## Exercise
Using the records below, transcribe word for word the stretch from the line that contains "Open the main" through the line that contains "Open the dropdown", both end lines included, and nothing else.

## Material for the task
○ ○ ○ ○

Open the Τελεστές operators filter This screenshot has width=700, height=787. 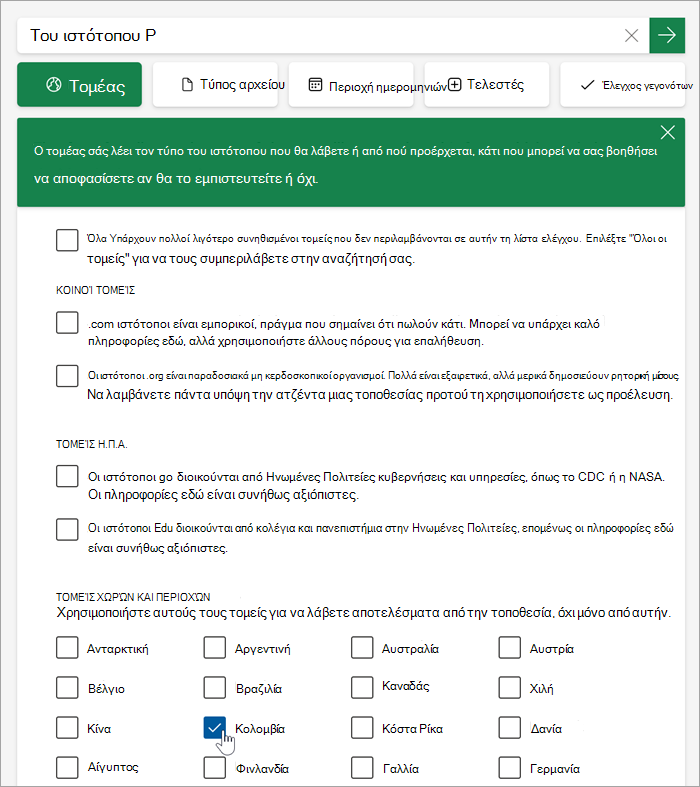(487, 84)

○ ○ ○ ○

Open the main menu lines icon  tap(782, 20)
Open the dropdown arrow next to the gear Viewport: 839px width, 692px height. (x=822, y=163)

○ ○ ○ ○

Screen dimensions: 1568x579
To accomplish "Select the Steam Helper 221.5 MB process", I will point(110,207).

○ ○ ○ ○

## Result for this exercise
Open the main menu lines icon  tap(782, 20)
Open the dropdown arrow next to the gear Viewport: 839px width, 692px height. (x=822, y=163)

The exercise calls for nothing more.